All individual feature sets score very low for two-way mutual information: all less than 0.05. A $I_{2}=0.05$ represents 7.9% of the theoretical maximal situatons where the feature set either _is exactly_ the caseness variable or _is exactly not_ the variable. The top five individal feature sets (which only have $I_{2}≥0.033$) are defined as having at least one recording of the following SNOMED CT codes in their primary-care electronic health records:

| SNOMED code | Feature set | Topic | Mutual Information | Scaled mutual information | Odds ratio | P(CMHD given X=1) | P(CMHD given X=0) |
| ----------- | ----------- | ----- | ------------------ | ------------------------- | ---------- | ----------------- | ----------------- |
| 314530002 | Medication review done | Medication | ~0.055 | 7.9% | 8.5 | 4.1 | 26.8 |
| 182888003 | Medication requested  | Medication | ~0.035 | 5.0% | 4.9 | 7.9 | 29.5 |
| 1018251000000107 | Serum alanine aminotransferase level (observable entity) | Liver test | ~0.033 | 4.7% | 5.5 | 4.7 | 21.6 |
| 1000621000000104 | Serum alkaline phosphatase level | Liver test | ~0.033 | 4.7% | 5.5 | 4.7 | 21.5 |
| 1022791000000101 | TSH (thyroid stimulating hormone) level | Endocrine | ~0.033 | 4.7% | 5.0 | 5.4 | 22.5 |

The paradoxes of commonly-reported classification statistics are clearly shown. A medication _review_ has the largest odds ratio but the probability of having a record of the caseness variable given that medication was _requested_ is higher. One might propose that a record of a medication request is a better indicator than a record of a medication review, if they prefer the probability statistic over the odds-ratio statistic. But when we look at the probability of the caseness variable given that there is _no_ record of medication being requested, we see that this is also the largest of the top five feature sets! The odds ratio tries to balance these ambiguous probability statistics but it is, therefore, harder to interpret.
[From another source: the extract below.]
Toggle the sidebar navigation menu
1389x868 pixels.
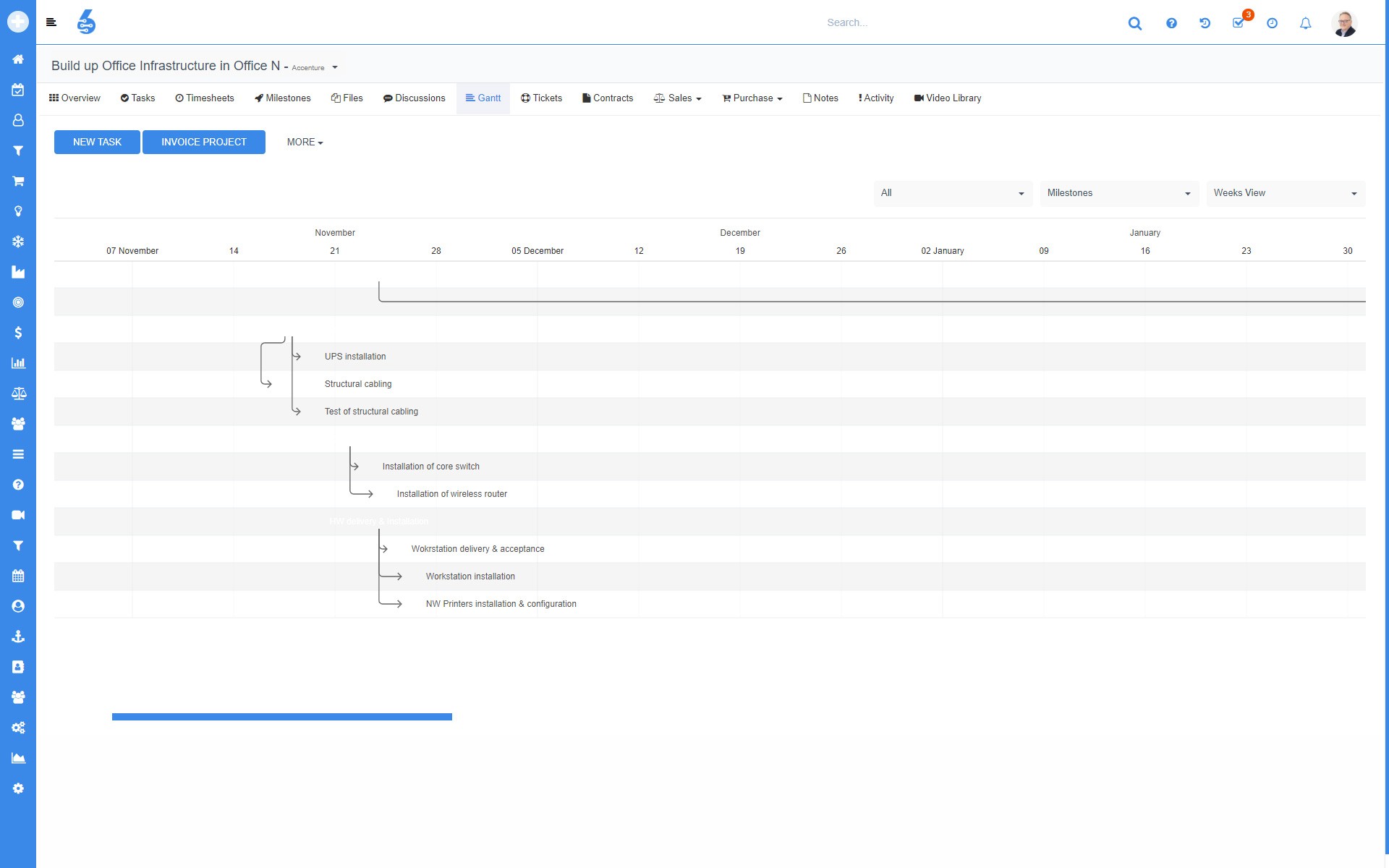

Note, the odds ratio for a record of a medication _review_ scores better than for a record of medication _request_ because the distinction between the ambiguous probabilities is greater (multiplicatively).

The scaled mutual information is simply a percentage measure of how much the caseness variable is described by the feature set (in terms of information). Unlike the odds ratio, it will give the same value whether the odds are multiplicatively greater or less than equal - e.g. $I_{2}$ will be the same for $OR = 4.0$ and $OR = 0.25$  - so it only measures magnitude of association.